Talking of camouflage, two of the giant volumes are devoted to it. I could relate plenty about them, but we haven’t the space. Suffice to say every pattern and variant first to last is tackled: earliest plane-tree to “oak leaf” designs to 1945 Liebermuester — smocks, anoraks, shelter-quarters, mittens, caps, field-modifieds, tunics, face fringes, helmet covers, anoraks, the lot. All are rendered with the author’s experience-driven thoroughness.
Gladly, ancillaries and accouterments are covered, too, i.e., insignia down to individual button, collar-tab and cuff-title border level. Commentary is joined with pictures of rune varieties, skull teeth, clipped-end versus round shoulder straps and whatnot. Construction details are extraordinary, including tunic identification by such arcane points as linings and their different-cut “angles.”

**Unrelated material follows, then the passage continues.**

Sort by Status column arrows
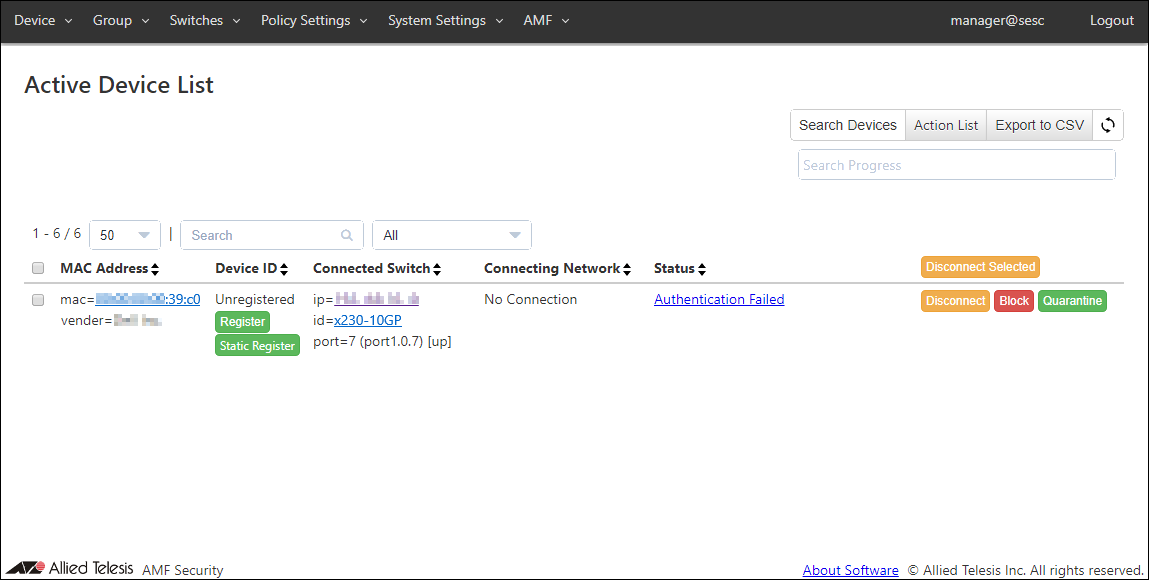[702, 269]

All forms of standard headgear, plus steel helmets RZM black to para to M-42 to insanely rare dual-decal tropical are sprinkled throughout the volumes and dealt with just as competently. As are belts, buckles and on; plus histories and markings. Silvestri moves it all along smoothly, making the educational trek enjoyable and rewarding.
Rare wartime photos cohere well with, and sometimes placed alongside the displays. These include studio portraits, and lots of revealing candids for the sharp-eyed. Probably many are previously unpublished.
In at least one case, Silvestri shares a wartime photo of the soldier shown next to the same uniform on a mannequin. Such a provenance, rare for any military or political organization, is for obvious reasons exceptionally unusual for SS attire.
Nor is armament ignored. Hanging from uniformed figures here and there are K98 rifles, pistols, M-44 assault rifles along with their pouches etc. Watch too for seldom-observed things like special SS NCO dress bayonet troddels, command car pennants, scarce web-gear, wartime-pictured “Maria Theresa” and “Langemarck” collar tabs, unofficial Gothic “Hitlerjugend” cuff title and more. Many revelations come to light here.
The wealth of photographs is of course a major draw. While some of these rarities or similar may appear scattershot in other references, the great bulk of material constitutes probably the biggest “SS” assemblage ever in a single series, and probably the largest such project yet undertaken.
Beneficiaries run the gamut: collectors, museum curators, archivists, reference libraries at military academies and ROTC centers, military clothing historians, movie wardrobe and prop departments, living history troupes, reenactors, modelers, and militaria generalists.
The author went for exacting detail and got it. Major kudos to Lorenzo Silvestri and his worldwide collaborators and contributors’ and to Schiffer for another stellar production.